“Post-truth” is the 2016 word of the year, according to Oxford Dictionaries. Post means “after.” However, we are not to understand the post in post-truth in that sense. Rather post here is to be understood as indicating that social media and personal opinion carry more influence than facts. Stated another way, some people’s preferences influence them more than objective reality. Subjectivity trumps the objective/external.
The effects of pervasive social media are incalculable. No matter how loony one’s views are, there’s a website that’ll foster your opinions. People may gorge on the newsfeeds of their choice. Preoccupied with the instant, the traditional cannot compete.
Constant information (not wisdom, just information), injections of breaking news, and what’s “happening now” have dethroned the antiquated as monolithic. “Post-truth” indicates that “the establishment” (whatever that is) is tainted, that any meta-narrative is dead, and that our opinions are valid, simply by virtue of their existence. Objective reporting is gone with the wind, leaving tweets in the breeze. Why? Because thoughtful analysis does not get many “likes,” and research is whatever a Google search turns up.
But is this really so? Nothing quite concretizes ideas like literature. Matthew Arnold’s “Dover Beach,” written in the 1800s (you know, old poetry), what some term one of the first modern poems, highlights what “post-truth” leads to—namely, a continued departure from reason and wisdom, an embrace of folly. It ushers in something, but not progress. On the cusp of the modern era, Arnold wrote:
The Sea of Faith
Was once, too, at the full, and round earth’s shore
Lay like the folds of a bright girdle furl’d.
But now I only hear
Its melancholy, long, withdrawing roar,
Retreating, to the breath,
Of the night-wind, down the vast edge drear
And naked shingles of the world.
Where’s the bright future? The “naked shingles of the world” are scant fare if the soul hungers for answers.

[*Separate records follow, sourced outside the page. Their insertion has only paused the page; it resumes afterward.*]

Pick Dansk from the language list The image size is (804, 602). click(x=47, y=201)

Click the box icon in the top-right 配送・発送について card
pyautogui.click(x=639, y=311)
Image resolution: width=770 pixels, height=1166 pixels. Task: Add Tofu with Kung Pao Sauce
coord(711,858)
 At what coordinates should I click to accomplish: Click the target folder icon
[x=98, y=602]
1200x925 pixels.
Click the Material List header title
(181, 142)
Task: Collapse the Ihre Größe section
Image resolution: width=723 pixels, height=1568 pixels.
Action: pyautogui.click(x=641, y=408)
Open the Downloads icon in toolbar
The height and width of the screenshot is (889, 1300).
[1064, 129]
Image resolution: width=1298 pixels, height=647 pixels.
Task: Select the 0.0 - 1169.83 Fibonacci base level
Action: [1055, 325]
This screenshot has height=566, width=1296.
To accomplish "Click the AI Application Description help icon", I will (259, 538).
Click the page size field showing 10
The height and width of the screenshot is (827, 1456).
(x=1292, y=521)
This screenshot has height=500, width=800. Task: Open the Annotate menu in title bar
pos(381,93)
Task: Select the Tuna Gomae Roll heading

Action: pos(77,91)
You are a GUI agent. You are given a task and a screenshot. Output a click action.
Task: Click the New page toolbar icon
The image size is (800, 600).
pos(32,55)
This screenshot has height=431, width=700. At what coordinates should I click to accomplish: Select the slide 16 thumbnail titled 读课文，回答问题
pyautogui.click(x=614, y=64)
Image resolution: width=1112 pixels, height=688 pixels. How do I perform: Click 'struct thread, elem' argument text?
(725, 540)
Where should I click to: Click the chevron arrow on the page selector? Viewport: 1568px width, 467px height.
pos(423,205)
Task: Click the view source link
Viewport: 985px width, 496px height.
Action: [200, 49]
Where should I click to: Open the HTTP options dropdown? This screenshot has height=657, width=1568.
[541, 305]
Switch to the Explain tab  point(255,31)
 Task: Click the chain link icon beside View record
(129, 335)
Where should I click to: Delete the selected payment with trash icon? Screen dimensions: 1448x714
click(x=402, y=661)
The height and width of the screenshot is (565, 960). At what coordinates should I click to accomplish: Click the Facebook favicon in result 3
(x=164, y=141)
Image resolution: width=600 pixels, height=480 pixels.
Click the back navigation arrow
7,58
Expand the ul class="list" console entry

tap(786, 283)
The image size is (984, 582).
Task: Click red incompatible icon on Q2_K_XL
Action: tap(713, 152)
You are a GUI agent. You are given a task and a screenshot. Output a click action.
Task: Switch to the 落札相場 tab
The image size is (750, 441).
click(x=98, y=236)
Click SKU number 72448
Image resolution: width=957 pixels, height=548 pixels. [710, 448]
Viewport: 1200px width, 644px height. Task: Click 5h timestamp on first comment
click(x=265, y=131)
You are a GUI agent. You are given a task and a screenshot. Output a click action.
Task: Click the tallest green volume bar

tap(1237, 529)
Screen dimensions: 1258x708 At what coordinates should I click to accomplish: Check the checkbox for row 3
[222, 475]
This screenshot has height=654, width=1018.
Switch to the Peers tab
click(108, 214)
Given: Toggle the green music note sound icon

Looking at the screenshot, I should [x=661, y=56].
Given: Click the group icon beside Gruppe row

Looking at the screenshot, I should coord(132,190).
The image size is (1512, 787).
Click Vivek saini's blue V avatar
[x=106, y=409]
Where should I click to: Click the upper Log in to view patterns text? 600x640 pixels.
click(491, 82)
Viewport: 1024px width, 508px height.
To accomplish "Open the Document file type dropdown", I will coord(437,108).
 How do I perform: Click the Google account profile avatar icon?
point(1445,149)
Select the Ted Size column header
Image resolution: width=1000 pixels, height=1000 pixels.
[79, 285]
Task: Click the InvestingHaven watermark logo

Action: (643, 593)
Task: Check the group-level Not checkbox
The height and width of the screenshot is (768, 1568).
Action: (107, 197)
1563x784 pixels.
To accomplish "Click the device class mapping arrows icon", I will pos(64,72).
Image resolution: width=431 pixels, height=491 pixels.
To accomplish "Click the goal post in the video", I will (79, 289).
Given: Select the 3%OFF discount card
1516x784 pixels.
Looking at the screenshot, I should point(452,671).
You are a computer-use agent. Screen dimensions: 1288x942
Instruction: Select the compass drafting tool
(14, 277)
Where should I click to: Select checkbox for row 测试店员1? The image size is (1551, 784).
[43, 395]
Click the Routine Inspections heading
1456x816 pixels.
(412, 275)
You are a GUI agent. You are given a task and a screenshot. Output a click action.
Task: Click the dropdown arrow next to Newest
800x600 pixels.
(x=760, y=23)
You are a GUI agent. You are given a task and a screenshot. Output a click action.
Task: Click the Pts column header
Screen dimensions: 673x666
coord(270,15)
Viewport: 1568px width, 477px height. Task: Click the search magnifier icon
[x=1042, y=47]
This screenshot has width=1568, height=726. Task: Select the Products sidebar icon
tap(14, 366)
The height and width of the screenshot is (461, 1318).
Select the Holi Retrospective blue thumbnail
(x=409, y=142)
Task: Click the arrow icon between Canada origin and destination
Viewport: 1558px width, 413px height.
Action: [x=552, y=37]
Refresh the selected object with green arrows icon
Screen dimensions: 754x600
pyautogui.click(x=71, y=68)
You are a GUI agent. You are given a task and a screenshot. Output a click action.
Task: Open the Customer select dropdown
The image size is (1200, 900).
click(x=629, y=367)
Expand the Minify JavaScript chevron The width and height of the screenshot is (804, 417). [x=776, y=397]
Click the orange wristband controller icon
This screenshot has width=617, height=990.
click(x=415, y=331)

Lamenting what he envisions as a bleak world ahead, the narrator ends the poem thus:
Ah, love, let us be true
To one another! For the world, which seems
To lie before us like a land of dreams,
So various, so beautiful, so new,
Hath really neither joy, nor love, nor light,
Nor certitude, nor peace, nor help for pain;
And we are here as on a darkling plain
Swept with confused alarms of struggle and flight,
Where ignorant armies clash by night.
Arnold was honest enough to admit that the best he could hope for was “be[ing] true to one another.” But why? And what does it mean to “be true” in a post-truth world? The “ignorant armies clash[ing] by night” are the result of jettisoning the author of life and of moral reasoning. When the creature purports to evict his maker, man’s folly is manifested, as is God’s judgment.
A degenerate culture is certainly post-truth, because it cannot appreciate the true, good, or beautiful. It forfeits the lens by which truth and falsehood are discerned. Beauty is discarded and dross is embraced. It exchanges truth for a lie and spirals into solipsism and despair.
If tweets are taken to be acumen, distraction wins. But facts are stubborn things, and just because post-truth garners much usage, objective truth nonetheless abides.
When Pilate summoned Jesus, he (Jesus) confronted Pilate with the fundamental issue: truth. Jesus said to Pilate: “For this purpose I was born and for this purpose I have come into the world—to bear witness to the truth. Everyone who is of the truth listens to my voice” (John 18:37b ESV)
Do you remember what Pilate did next? He mocked and walked out. He didn’t want truth, because he’d have to acknowledge himself as a sinner and Jesus as holy God incarnate. Rather than acknowledging God as the objective standard of truth, Pilate scoffed. When truth stood in front of him, Pilate hated it, and sought refuge in his own morality, where he purported to be the arbiter of right and wrong.
Pilate didn’t want truth. It was easier to let the mob rule. He played to the crowd. He had Jesus flogged, spat upon, crowned with thorns, crucified, and buried. But Jesus was not a post-truther.
Reality is like that. You can mock at it, deny it, and even murder it. But it rises again to meet you—even in your world of pretend post-truth.